La violencia volvió a sacudir los cimientos de esta ciudad zapoteca la mañana del martes 31 de marzo. Lo que comenzó como una desesperada búsqueda familiar terminó en tragedia con el hallazgo del cuerpo sin vida de Manuel P. Z., un menor de tan solo 17 años, en las inmediaciones de la colonia Guíexhuba, también conocida como “Colonia Fantasma”, en Juchitán.
EL MACABRO HALLAZGO
Minutos después del amanecer, vecinos que transitaban por la zona reportaron un bulto sospechoso. Testigos señalaron que algunos perros se acercaron a los restos antes de la llegada de las autoridades, intensificando la crudeza de la escena.
Al arribar las corporaciones de seguridad, confirmaron una escena horrible: los restos de un varón se encontraban al interior de una bolsa de plástico negra. La víctima estaba maniatada y presentaba signos de haber sido calcinada, factores que en un principio complicaron su identificación técnica por parte de los peritos.
TESTIGOS Y DOLOROSA IDENTIFICACIÓN
A pesar de la rigidez del cordón de seguridad, el rumor del hallazgo corrió rápidamente por la colonia Mártires, de donde era originario el joven. Sus padres, movidos por el presentimiento, arribaron al lugar de los hechos. En medio de una escena de profundo dolor y consternación, los familiares lograron identificar el cuerpo gracias a restos de una prenda de vestir que no fue consumida por el fuego.
Cabe destacar que, ante la desinformación circulante en redes sociales, tanto la Fiscalía como los deudos desmintieron categóricamente que el menor hubiera sido decapitado, precisando que las lesiones principales fueron por quemaduras y ataduras.
INTERVENCIÓN DE LAS AUTORIDADES Y TENSIÓN
Elementos de la Agencia Estatal de Investigaciones (AEI) y peritos de la Fiscalía General del Estado de Oaxaca (FGEO) procesaron la escena para recabar indicios. El ambiente se tornó tenso cuando, en un arranque de impotencia, los familiares intentaron impedir el retiro del cuerpo, exigiendo justicia inmediata y cuestionando la inseguridad que impera en la zona.
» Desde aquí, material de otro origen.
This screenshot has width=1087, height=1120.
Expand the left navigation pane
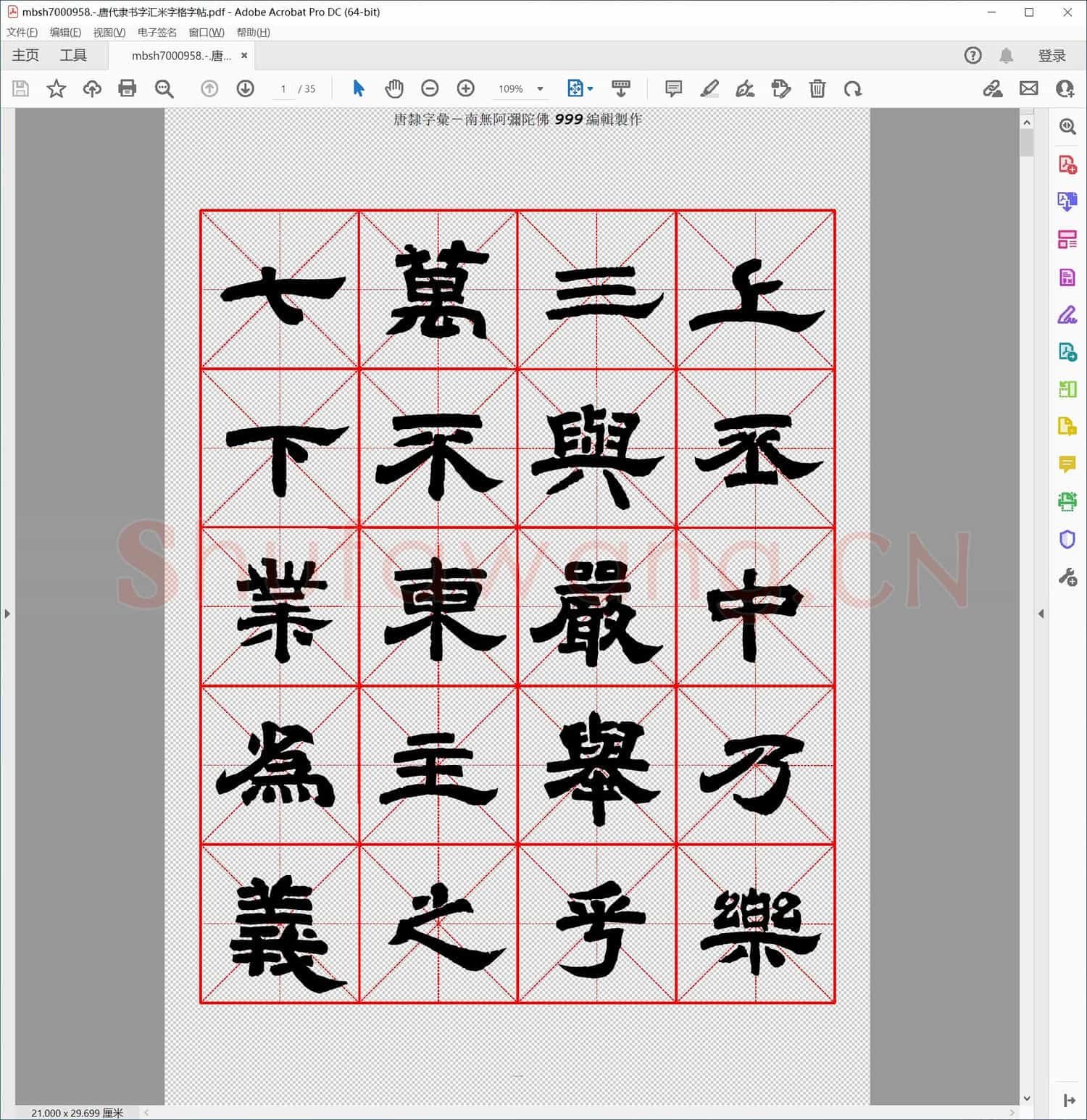pos(7,614)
Tras un diálogo con el personal ministerial, se procedió al levantamiento de los restos para trasladarlos al anfiteatro local, donde se le practicaría la necropsia de ley para determinar la causa exacta de la muerte.
PRIMERAS INVESTIGACIONES
Manuel P. Z. contaba con una ficha de búsqueda activa emitida por la FGEO apenas 24 horas antes de su localización. Hasta el cierre de esta edición, las autoridades no han reportado personas detenidas ni han establecido un móvil claro del crimen. La carpeta de investigación se ha abierto por el delito de homicidio calificado contra quien o quienes resulten responsables de este atroz acto que hoy enluta a una familia juchiteca.
Este hecho se suma a la creciente ola de violencia que afecta a Juchitán y la región del Istmo de Tehuantepec, donde en las últimas semanas se han registrado múltiples asesinatos con extrema violencia, incluyendo víctimas menores de edad.